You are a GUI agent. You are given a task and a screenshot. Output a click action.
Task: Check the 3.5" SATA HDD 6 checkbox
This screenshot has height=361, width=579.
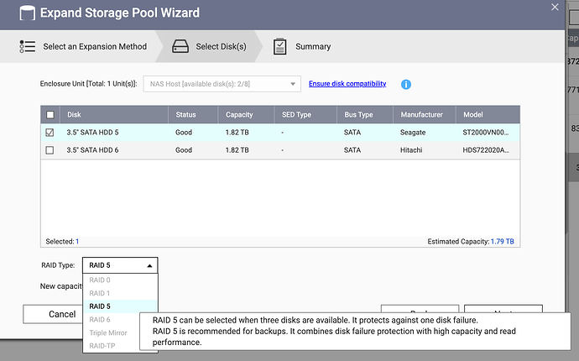[x=50, y=150]
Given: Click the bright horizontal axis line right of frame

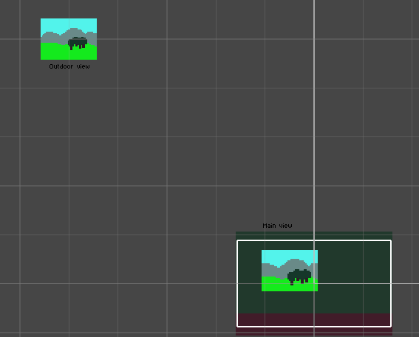Looking at the screenshot, I should tap(406, 283).
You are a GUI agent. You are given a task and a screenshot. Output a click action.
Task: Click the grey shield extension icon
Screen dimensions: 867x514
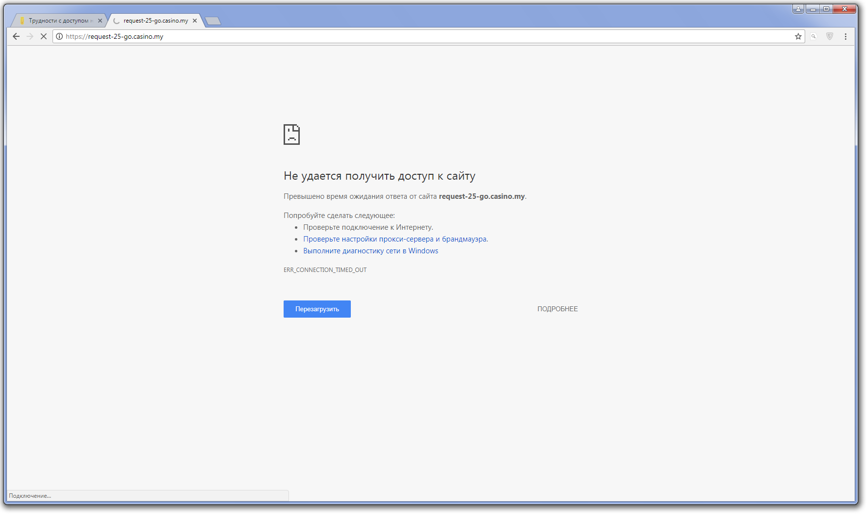click(x=830, y=36)
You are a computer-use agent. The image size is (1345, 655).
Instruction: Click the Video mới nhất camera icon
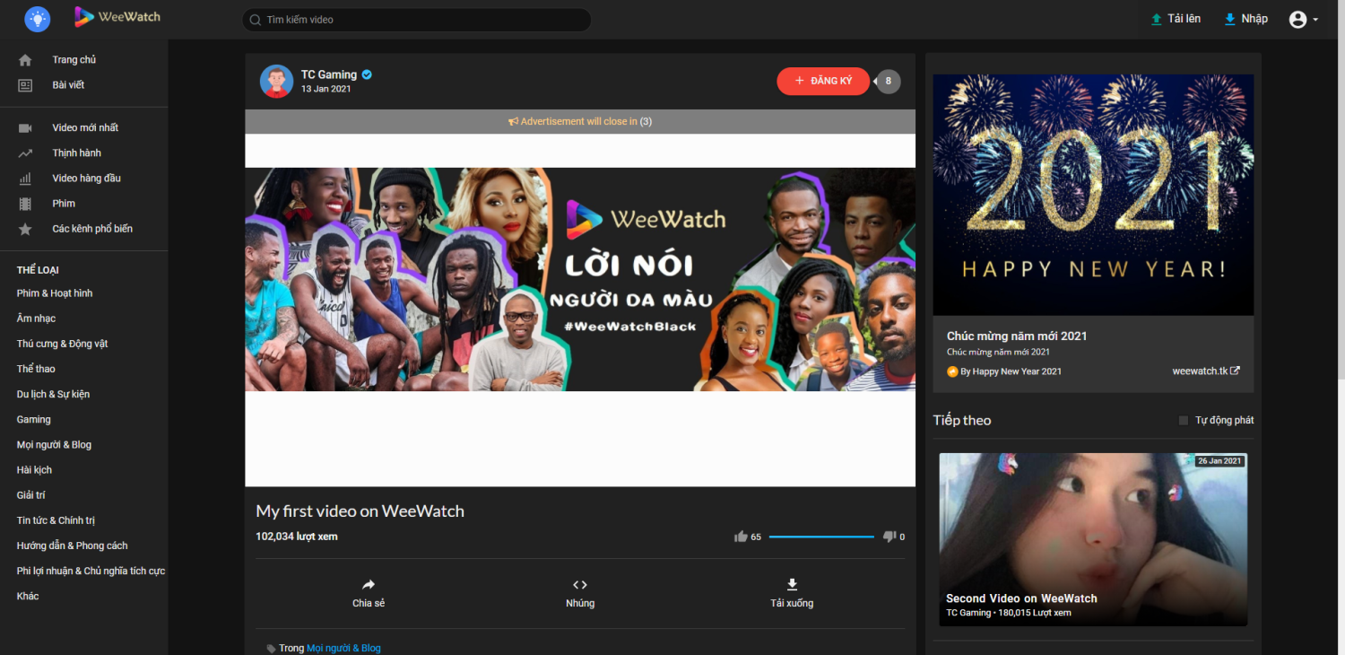click(25, 128)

PROBLEM DETAILS: Where the line containing "Instruction: Click the" appears, begin copying there and continue exactly through the final line of the records; both end lines belong in the copy, pictures do not.

RESULT:
Instruction: Click the Video mới nhất camera icon
click(25, 128)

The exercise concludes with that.